2.) The pay is similar between high school and college. The deal is, there's a wide variation in both fields. In academia, it's often without logic. The public school up the road might be paying $60k starting, compared to the comparable private school at $48k -- or vice versa. It just depends on what funding is available. The way the job market works in academia in most fields is that job applicants really have no leverage and generally take what is offered. I get the impression that there is a lot more predictability in high school -- rural districts make less, urban districts make more, non-unionized states make less, blue states make more.
3.) You work a LOT more in academia. Basically, teaching is probably going to be 15 hours a week when prep time is included. Administrative service is probably going to be another 15 hours a week. Then there's publishing. The wife has reasonable publishing requirements (roughly one legitimate peer-reviewed article a year), and she probably works another 20 hours a week on it. And the whole peer-reviewed thing sucks. If her experience is any guideline, roughly half of what you do is basically tossed in the trash because it is rejected.
4.) That said, it's a lot more flexible. You get off summers, a month over Christmas, a week over spring break, and probably a semester every four years or so. A lot of that is spent researching and writing, but it's still nice to have that flexibility. And every now and then you can take a huge block of time off.
5.) If you make tenure, you're set for life. And it's not that hard to make tenure. (Probably 50-50, and if you actually put in the work, I'd guess closer to 80-20 in your favor.)
6.) According to my brother, public high school kids suck.
7.) But he's having a blast coaching the soccer team. To me, it would almost be worth the pay cut and dealing with high school kids if I could find a nice XC team to coach.

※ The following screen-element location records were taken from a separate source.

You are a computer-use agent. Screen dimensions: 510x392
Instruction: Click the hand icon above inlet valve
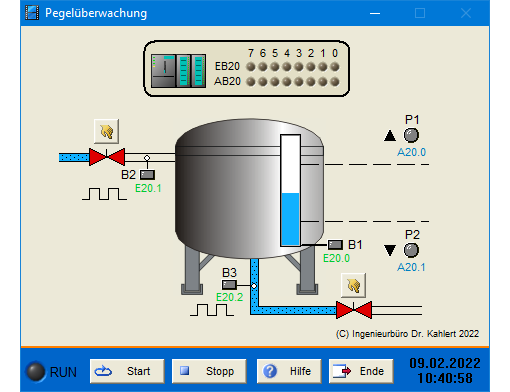click(106, 132)
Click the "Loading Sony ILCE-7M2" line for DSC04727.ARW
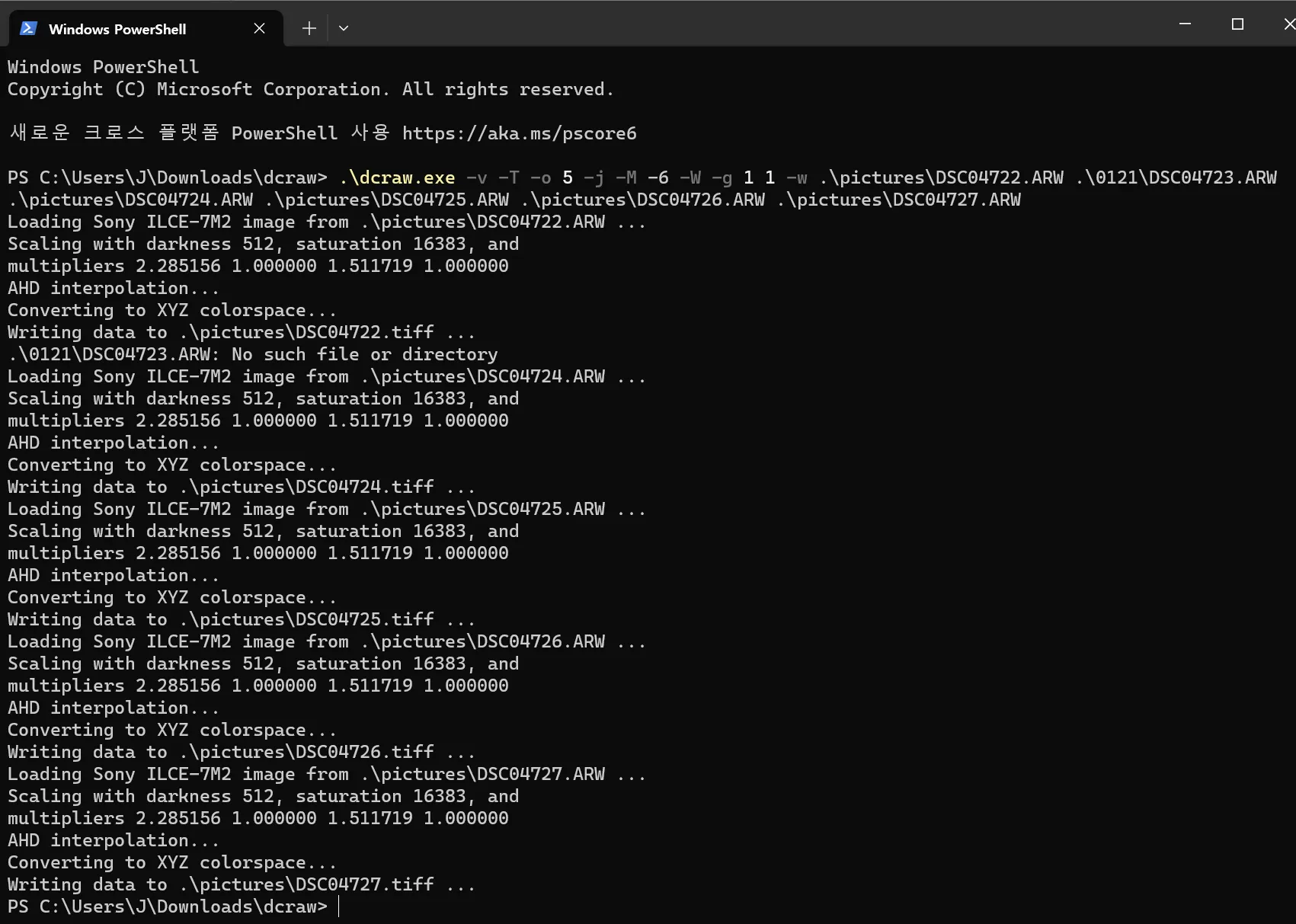This screenshot has width=1296, height=924. click(x=326, y=774)

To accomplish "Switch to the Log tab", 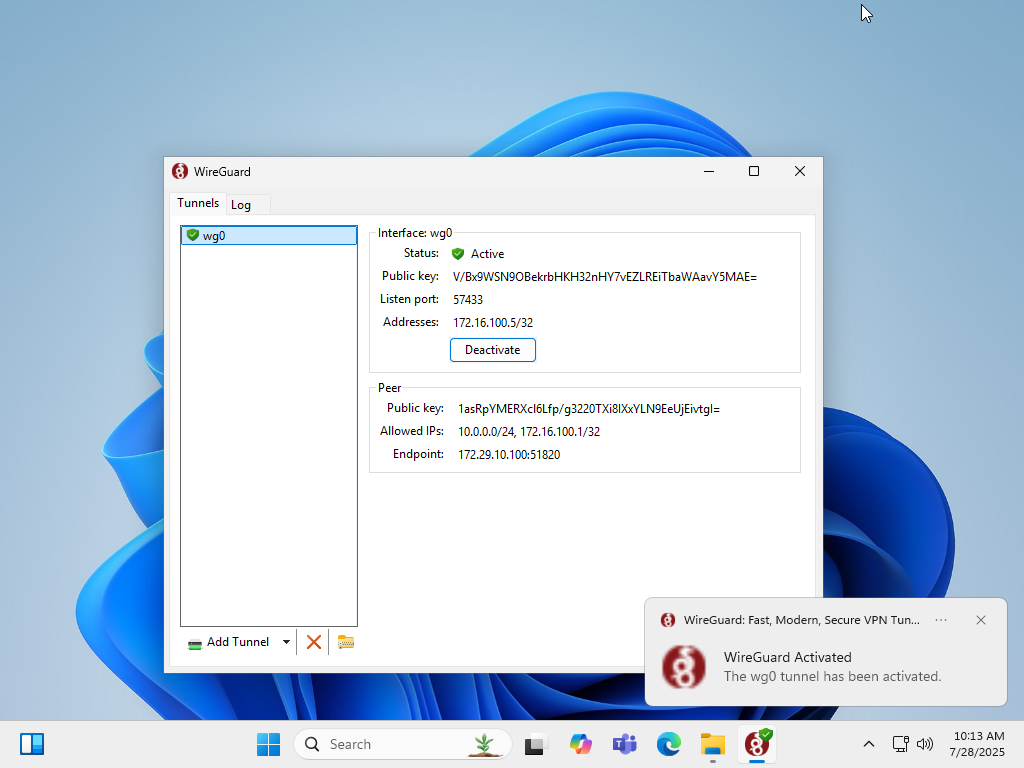I will point(243,204).
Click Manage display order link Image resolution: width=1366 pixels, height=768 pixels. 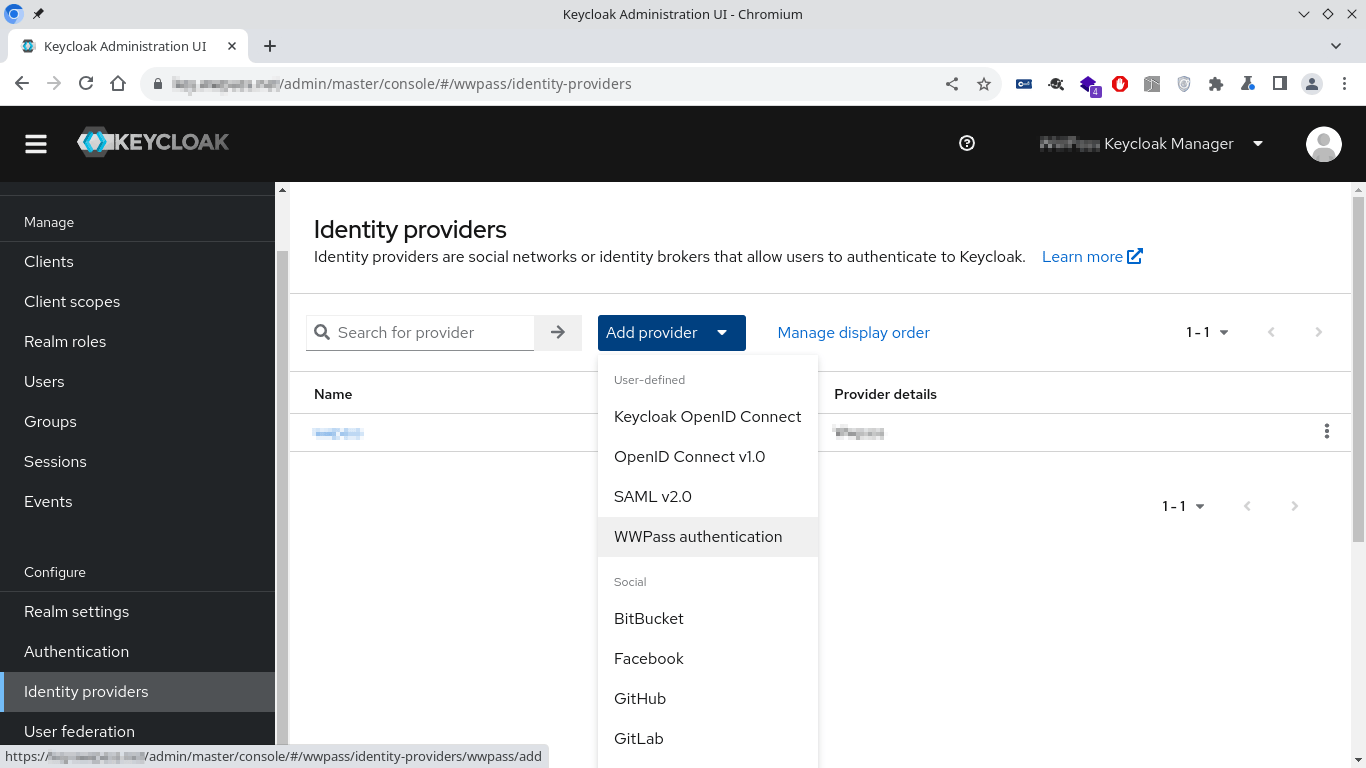coord(853,333)
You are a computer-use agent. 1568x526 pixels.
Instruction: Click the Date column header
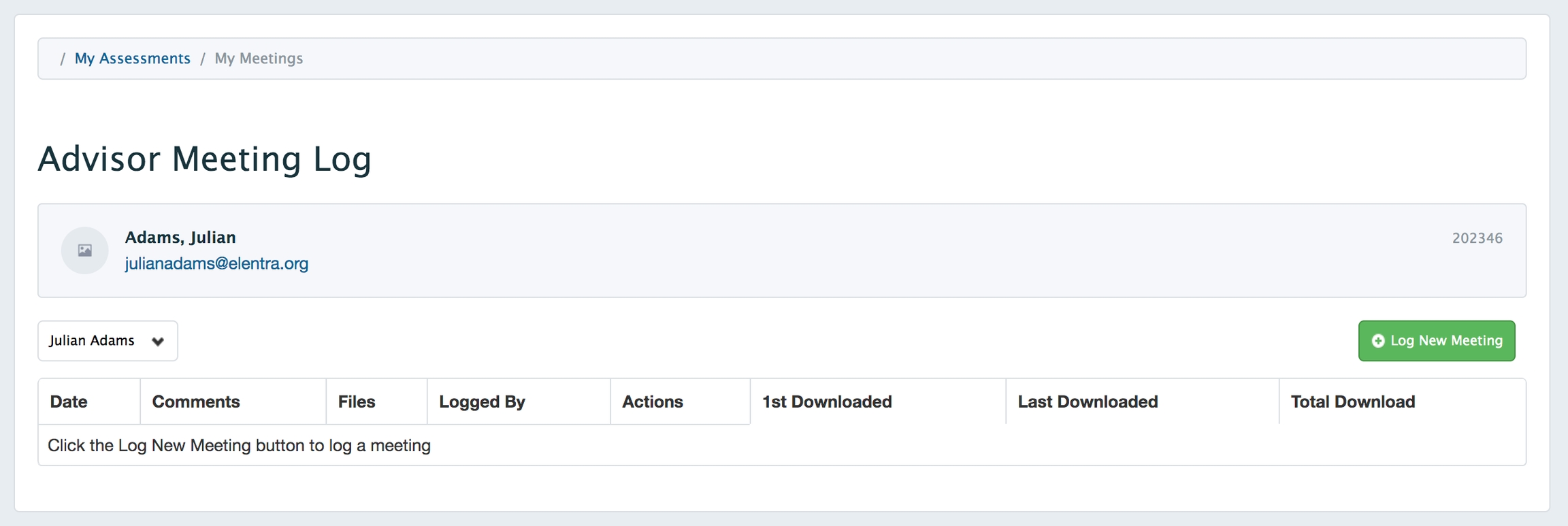point(69,401)
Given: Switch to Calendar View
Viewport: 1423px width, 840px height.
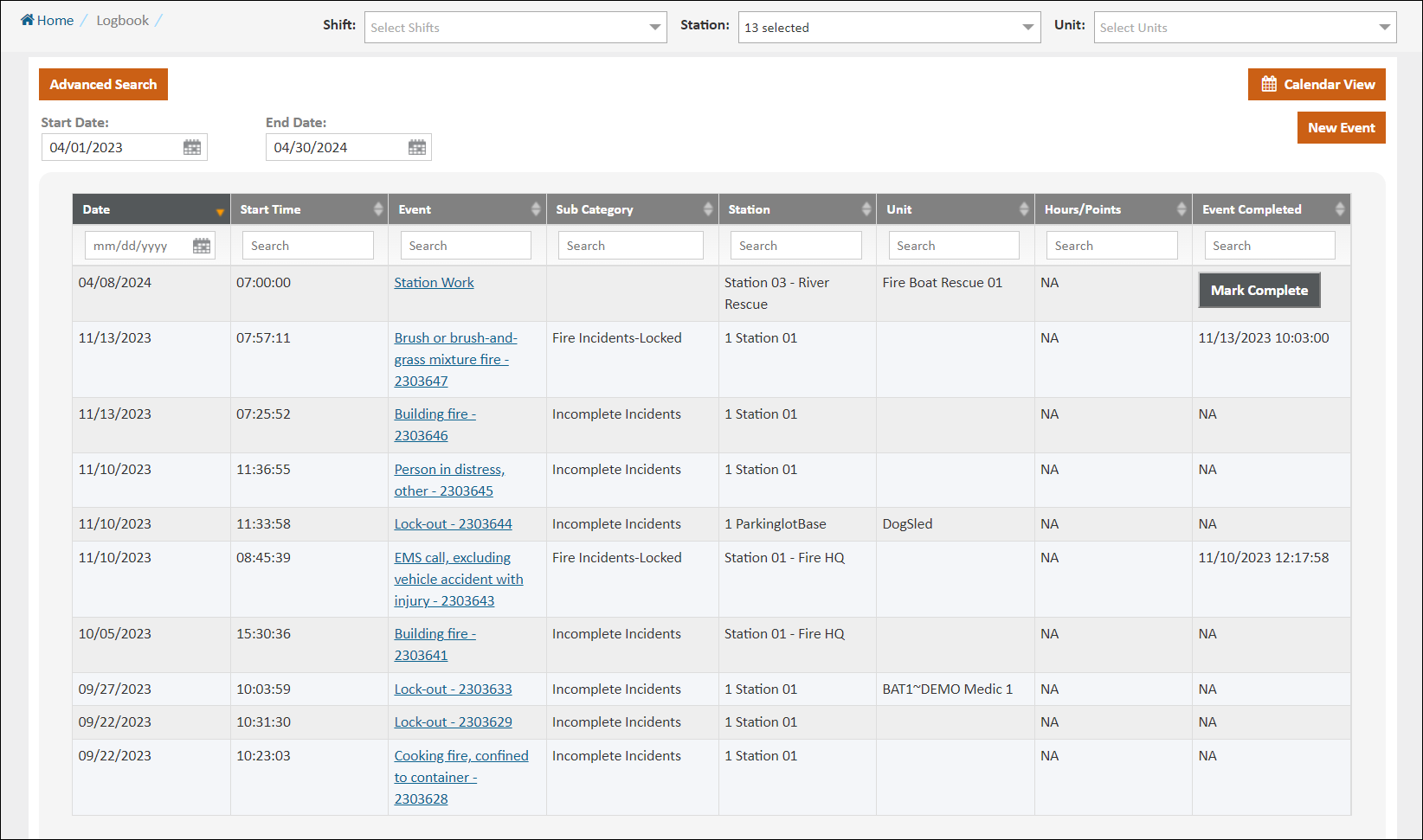Looking at the screenshot, I should tap(1317, 85).
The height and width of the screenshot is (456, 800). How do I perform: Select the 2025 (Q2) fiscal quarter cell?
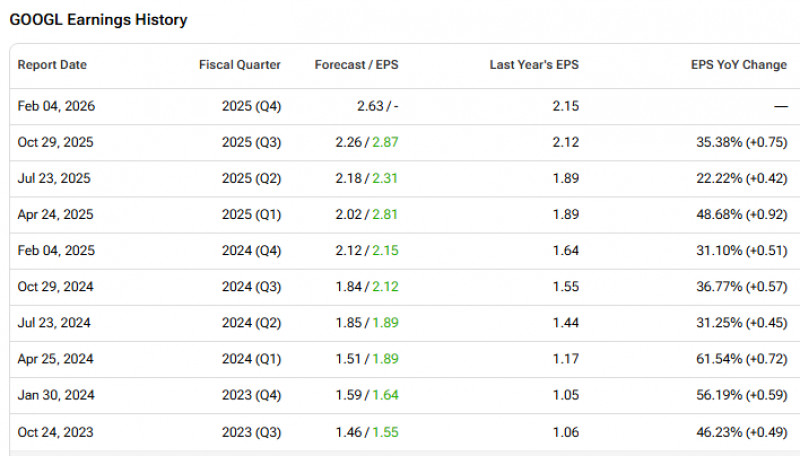253,178
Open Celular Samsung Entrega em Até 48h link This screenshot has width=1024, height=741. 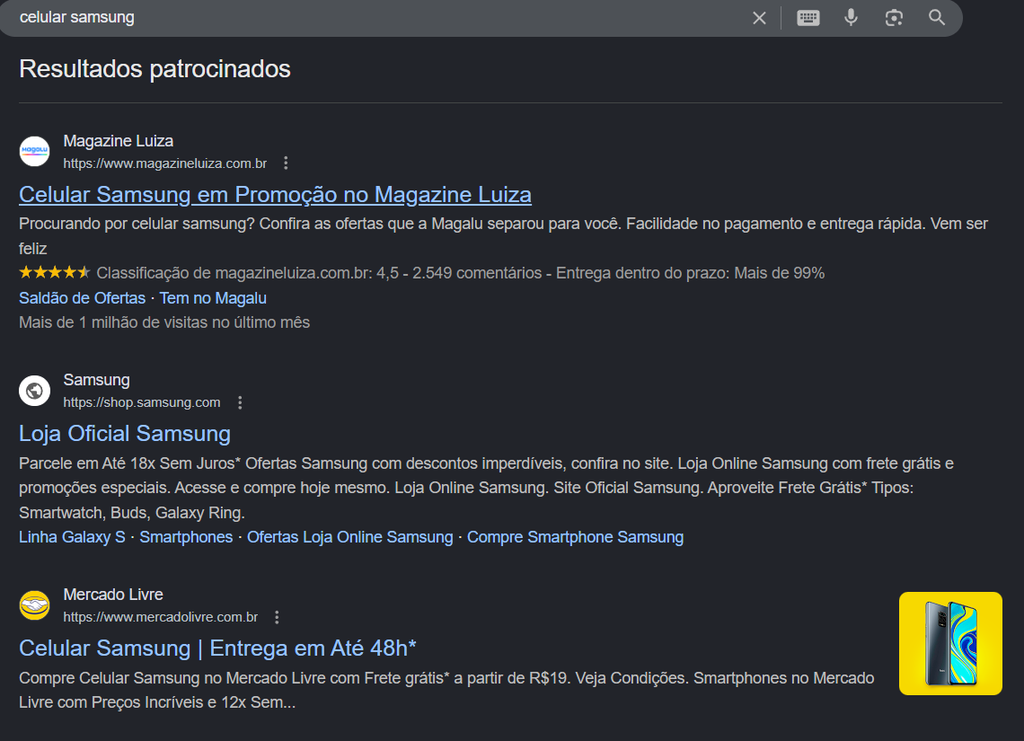pos(217,648)
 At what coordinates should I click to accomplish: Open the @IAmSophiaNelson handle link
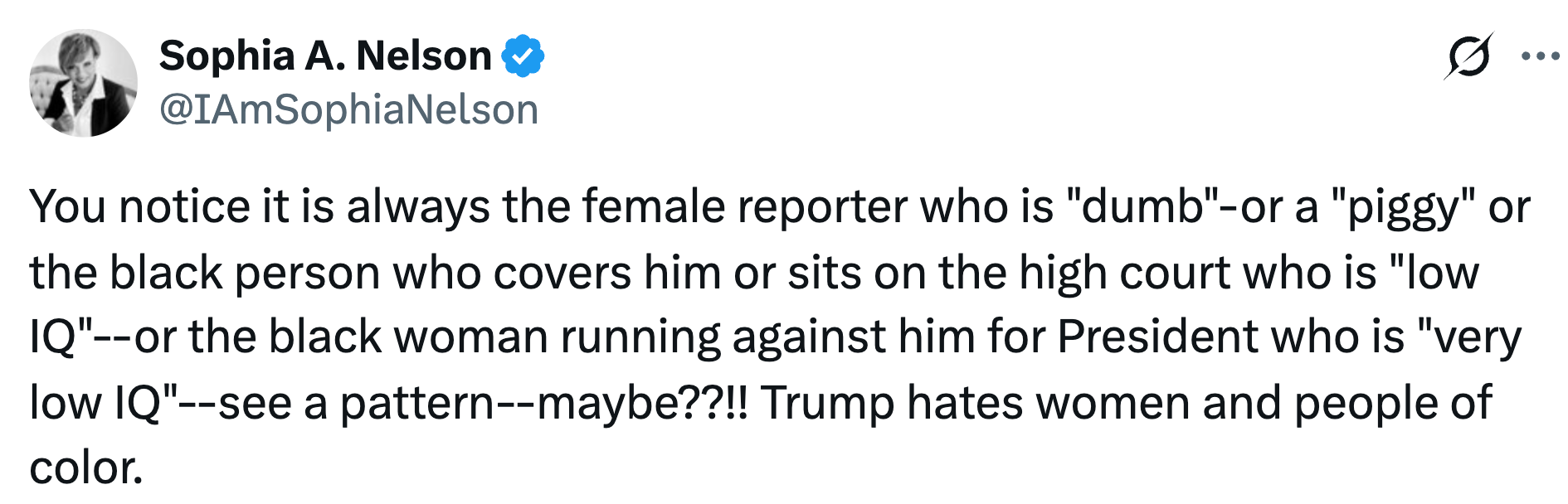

Last, one thing to think about: The success rate on PhDs can't be more than 50% -- meaning only half of the grad students end up getting their terminal degree. And most of those that are there excelled in college. My wife went to an elite grad school with basically a bunch of college valedictorians, and a good 25% of them dropped out. It's not a question of intelligence or capability to do work -- it's just sometimes you get caught without a dissertation advisor to shepherd you through the process, and it's essentially impossible to finish at that point (because you need a faculty member to put your work on his/her colleague's desk and say "READ THIS NOW!"). So you aren't deciding between academia and high school -- it's between grad school (and maybe a 50% chance at academia) and high school.